Extracted data entries
======

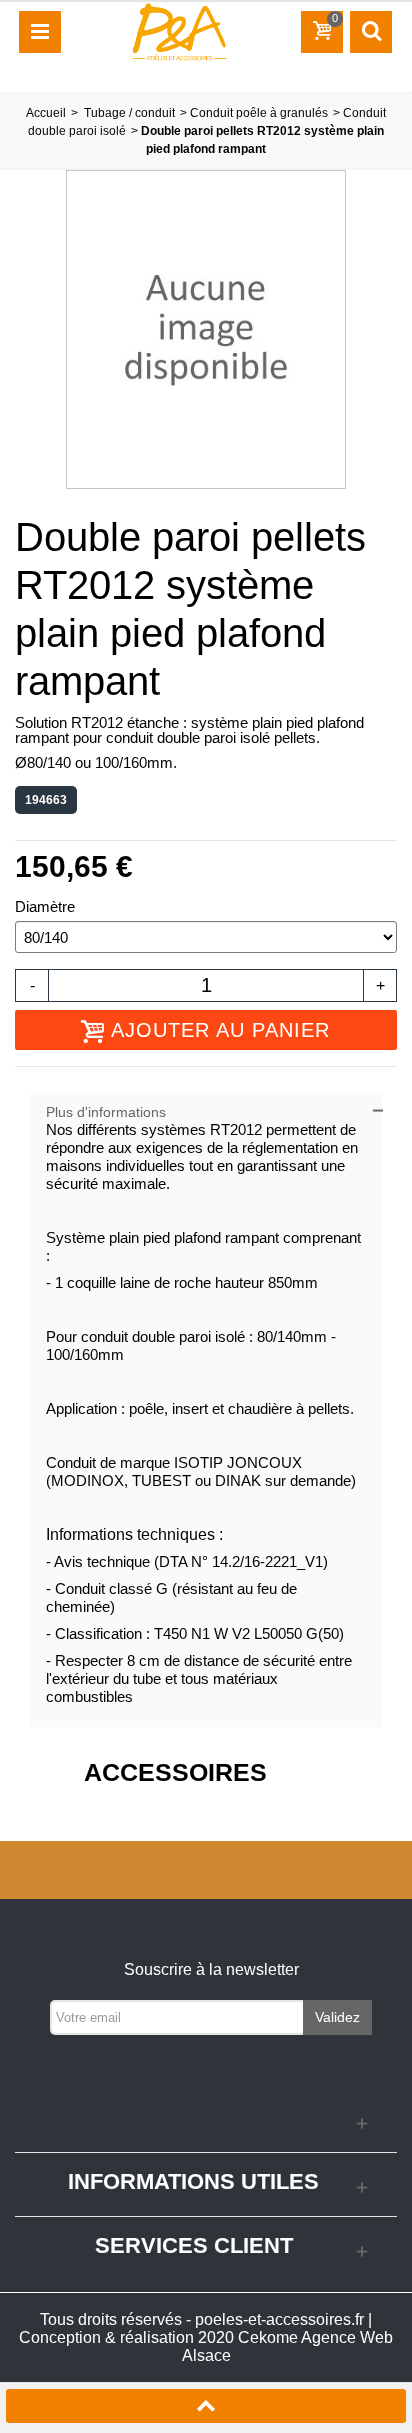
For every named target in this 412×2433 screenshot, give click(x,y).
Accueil (46, 113)
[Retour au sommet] (206, 2408)
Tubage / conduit (129, 113)
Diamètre (47, 906)
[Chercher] (371, 32)
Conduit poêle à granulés (259, 113)
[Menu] (40, 32)
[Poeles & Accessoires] (178, 31)
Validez (337, 2017)
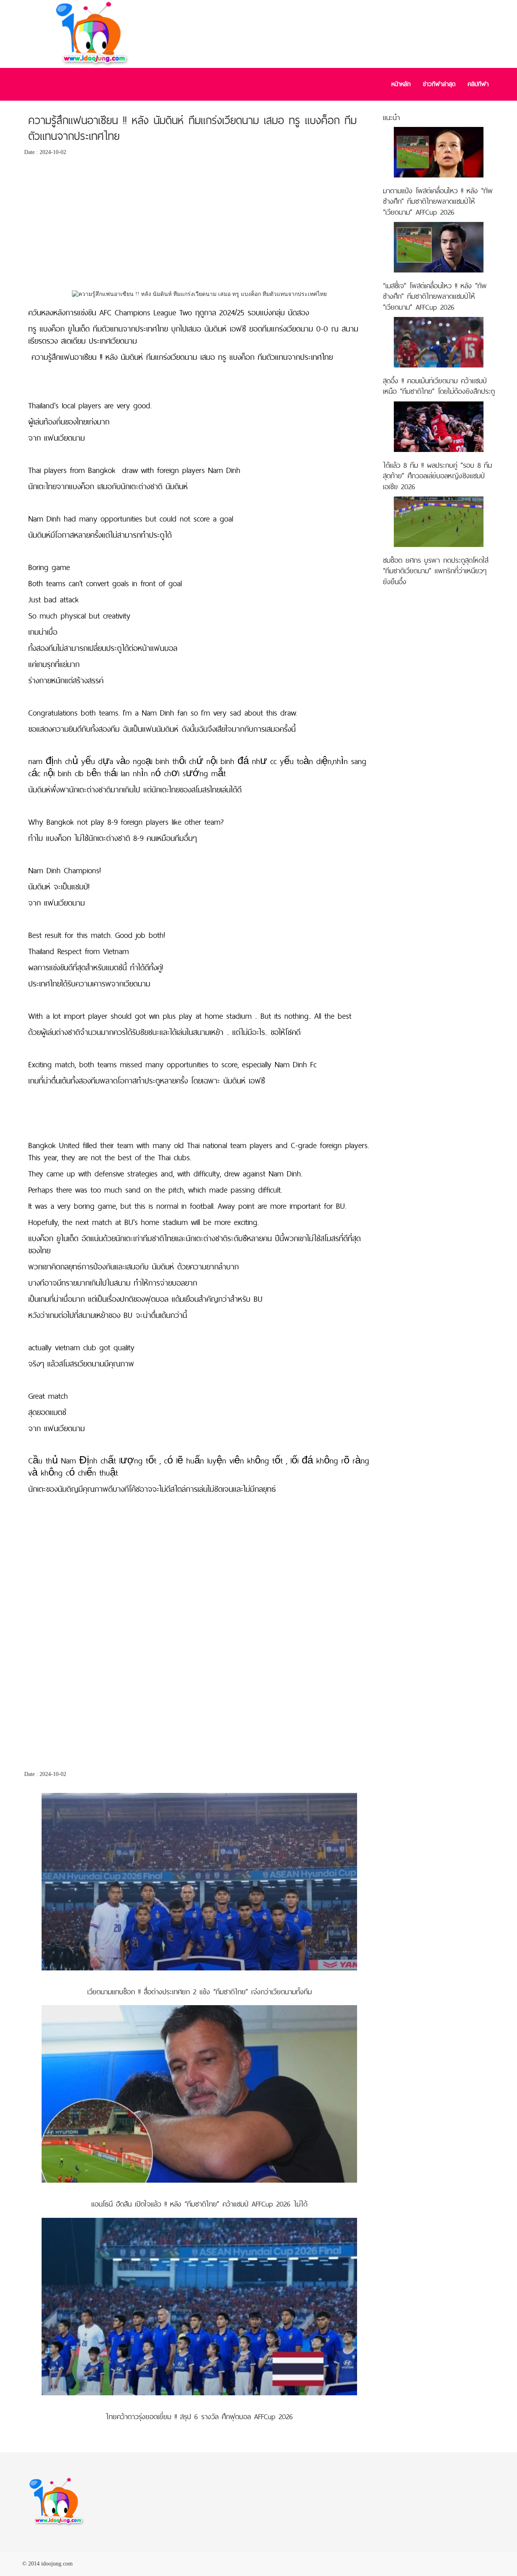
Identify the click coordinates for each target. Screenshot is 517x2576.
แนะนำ (391, 117)
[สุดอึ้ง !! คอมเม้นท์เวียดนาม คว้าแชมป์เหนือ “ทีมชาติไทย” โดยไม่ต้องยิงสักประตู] (438, 342)
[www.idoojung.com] (56, 2502)
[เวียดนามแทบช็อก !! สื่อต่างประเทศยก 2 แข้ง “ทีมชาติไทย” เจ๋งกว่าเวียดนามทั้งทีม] (199, 1881)
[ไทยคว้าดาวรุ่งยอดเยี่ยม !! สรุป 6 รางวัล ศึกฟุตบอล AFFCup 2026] (199, 2306)
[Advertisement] (199, 225)
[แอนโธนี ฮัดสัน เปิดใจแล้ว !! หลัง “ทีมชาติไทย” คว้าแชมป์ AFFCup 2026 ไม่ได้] (199, 2093)
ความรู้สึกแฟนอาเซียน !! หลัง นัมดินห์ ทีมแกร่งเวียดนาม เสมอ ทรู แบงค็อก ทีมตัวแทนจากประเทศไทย (192, 128)
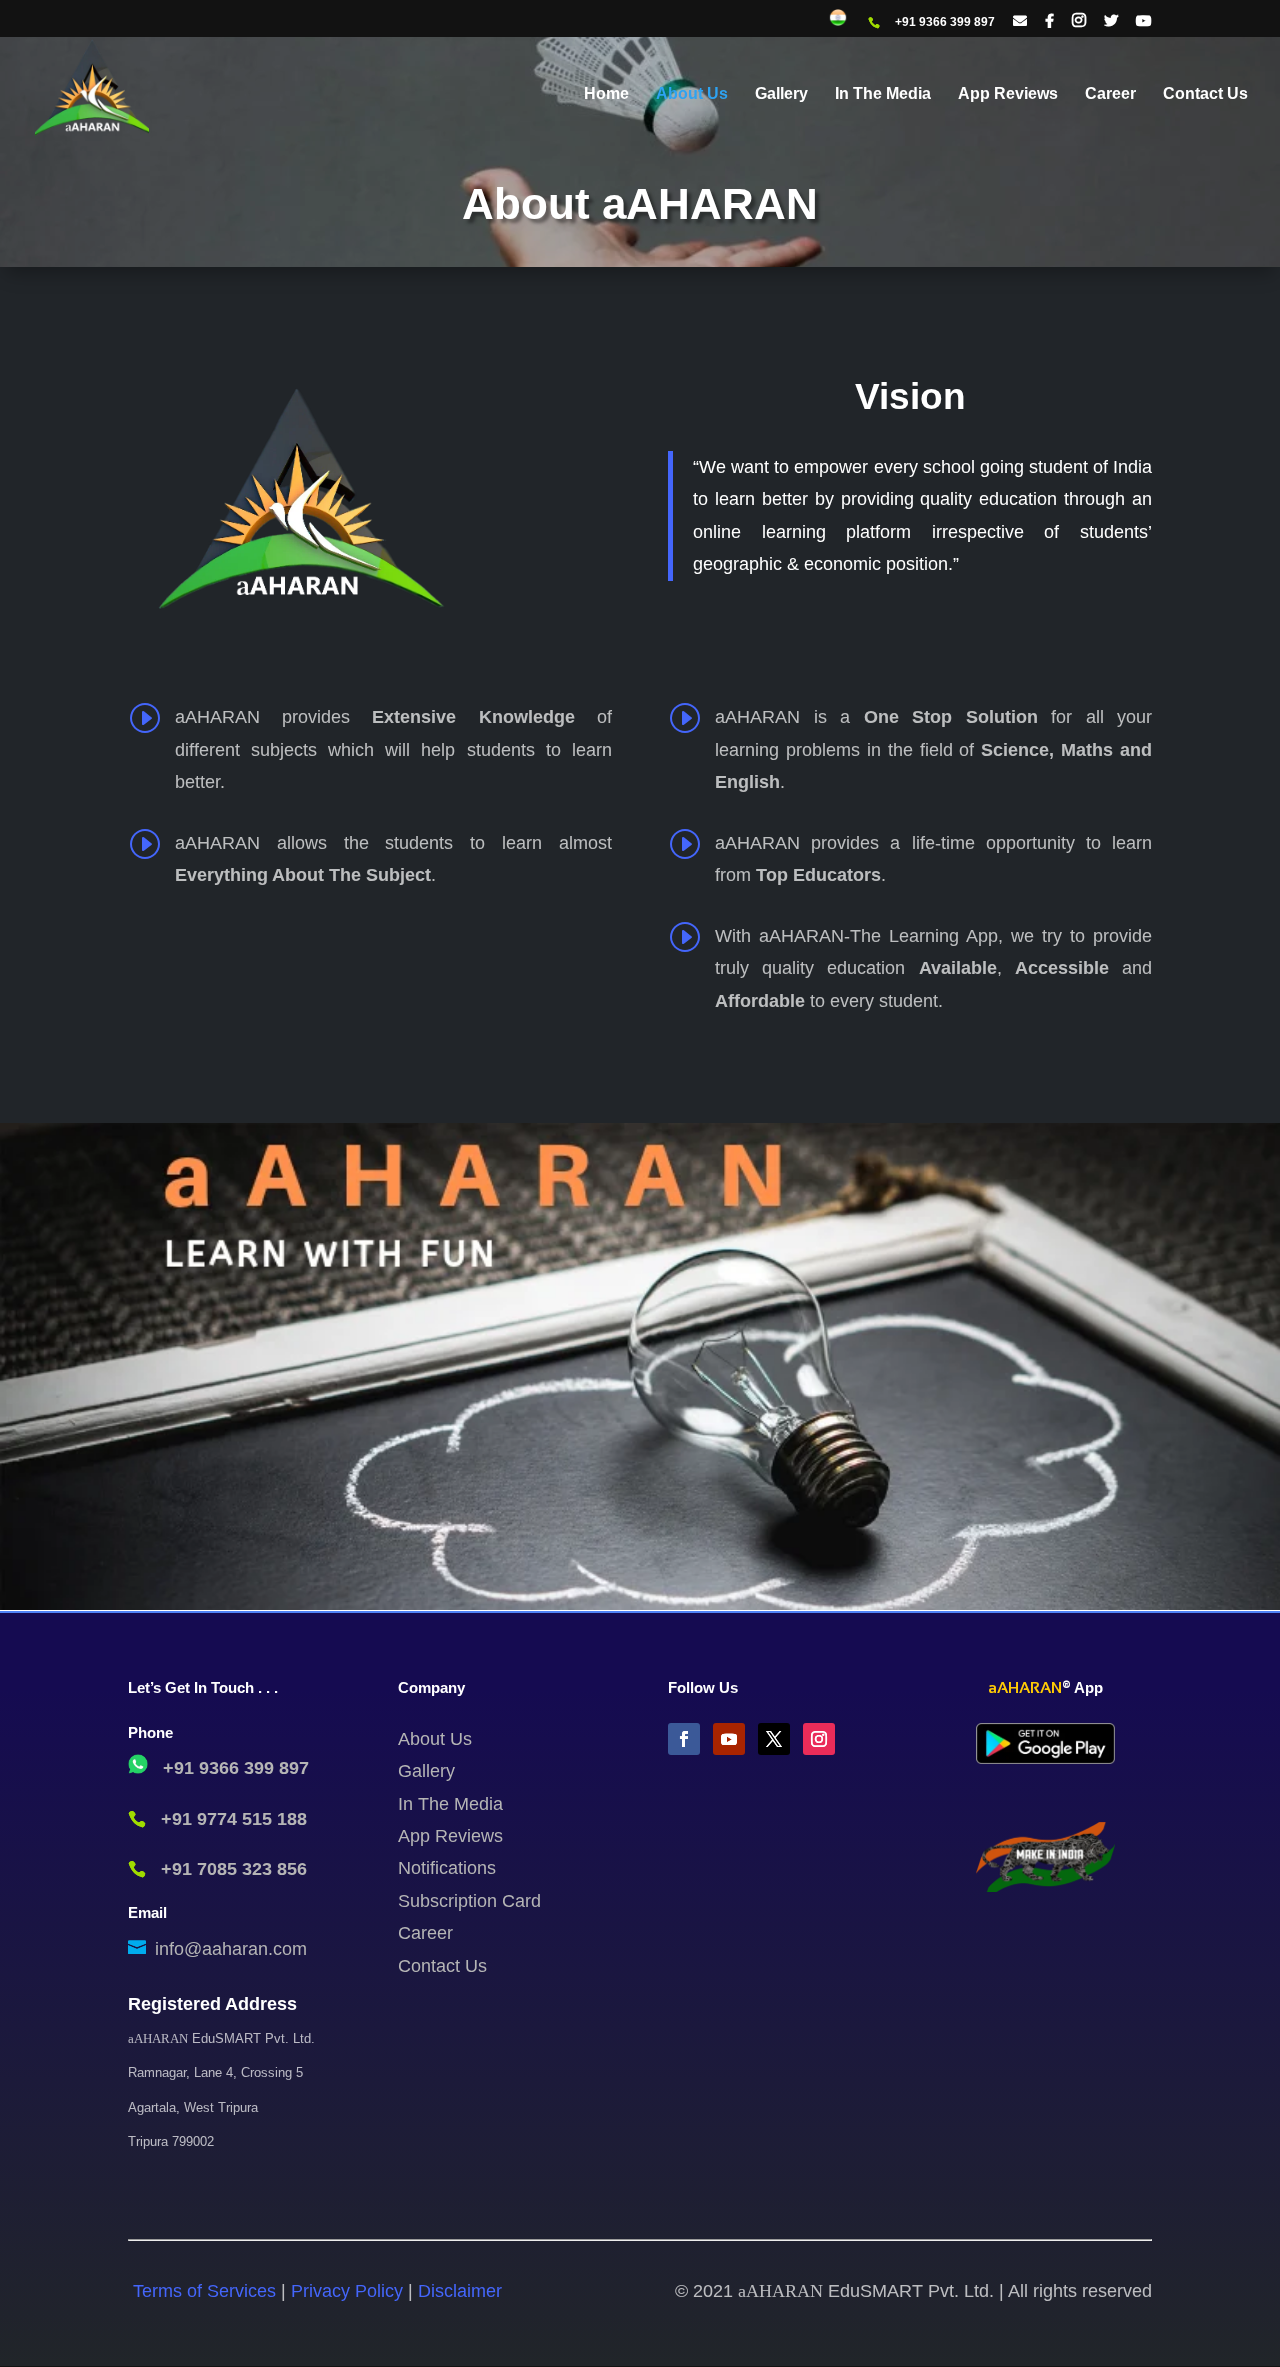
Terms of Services (207, 2291)
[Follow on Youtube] (729, 1739)
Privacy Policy (347, 2291)
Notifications (447, 1868)
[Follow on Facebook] (684, 1739)
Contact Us (1205, 94)
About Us (692, 94)
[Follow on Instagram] (819, 1739)
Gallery (781, 94)
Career (1110, 94)
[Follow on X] (774, 1739)
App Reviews (1008, 94)
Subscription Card (469, 1901)
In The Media (883, 94)
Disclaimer (460, 2291)
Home (606, 94)
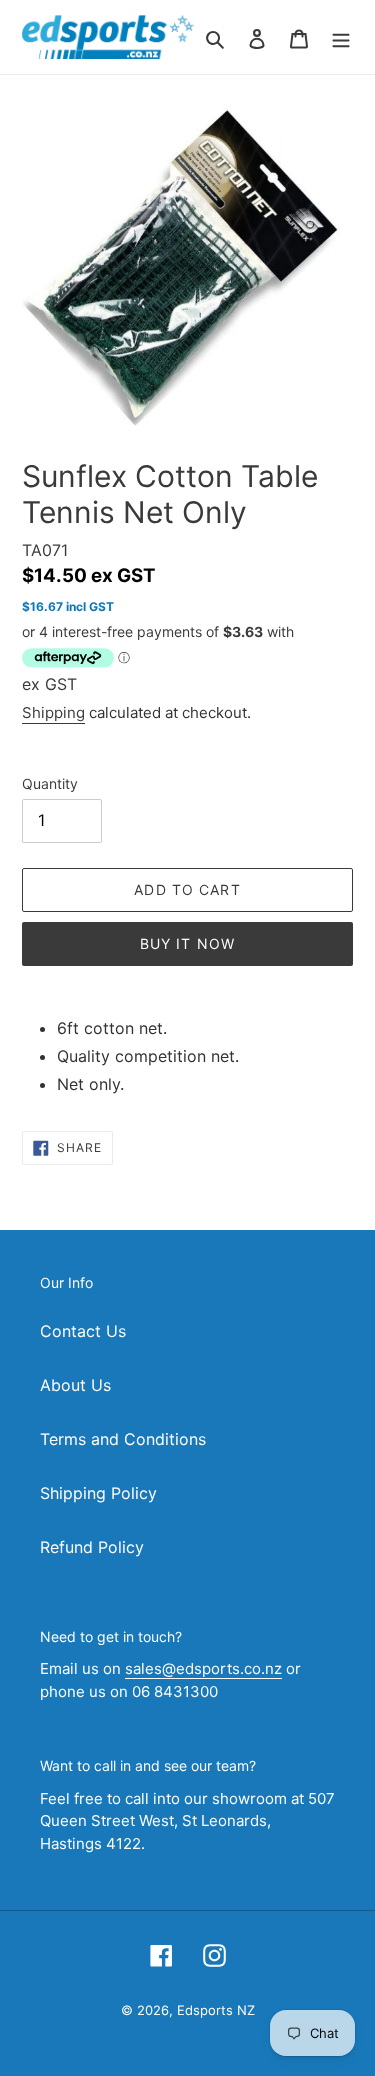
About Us (75, 1385)
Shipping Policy (98, 1493)
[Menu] (341, 37)
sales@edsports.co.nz (203, 1668)
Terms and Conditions (123, 1439)
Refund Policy (92, 1547)
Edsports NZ (216, 2010)
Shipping (53, 712)
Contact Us (83, 1331)
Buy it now (187, 943)
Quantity (50, 783)
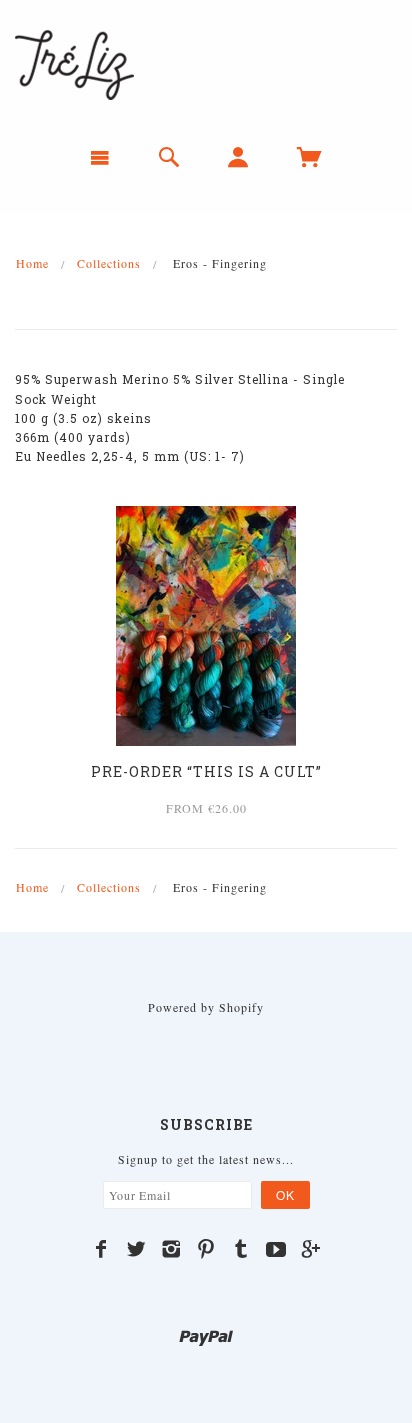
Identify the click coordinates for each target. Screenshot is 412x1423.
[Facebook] (101, 1249)
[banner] (74, 63)
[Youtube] (276, 1249)
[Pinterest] (206, 1249)
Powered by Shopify (206, 1007)
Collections (109, 263)
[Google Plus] (311, 1249)
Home (32, 263)
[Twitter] (136, 1249)
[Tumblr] (241, 1249)
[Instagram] (171, 1249)
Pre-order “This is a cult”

======

Starting from the first line of the entries above, print each line exactly until the line containing "[Advertisement] (199, 225)" has been printed, and skip the pictures.

Answer section ▸
For every named target in this 412×2433 screenshot, give click(x,y).
Accueil (46, 113)
[Retour au sommet] (206, 2408)
Tubage / conduit (129, 113)
Diamètre (47, 906)
[Chercher] (371, 32)
Conduit poêle à granulés (259, 113)
[Menu] (40, 32)
[Poeles & Accessoires] (178, 31)
Validez (337, 2017)
Identify the click coordinates for each target. Screenshot is 517x2576.
แนะนำ (391, 117)
[สุดอึ้ง !! คอมเม้นท์เวียดนาม คว้าแชมป์เหนือ “ทีมชาติไทย” โดยไม่ต้องยิงสักประตู] (438, 342)
[www.idoojung.com] (56, 2502)
[เวียดนามแทบช็อก !! สื่อต่างประเทศยก 2 แข้ง “ทีมชาติไทย” เจ๋งกว่าเวียดนามทั้งทีม] (199, 1881)
[ไทยคว้าดาวรุ่งยอดเยี่ยม !! สรุป 6 รางวัล ศึกฟุตบอล AFFCup 2026] (199, 2306)
[Advertisement] (199, 225)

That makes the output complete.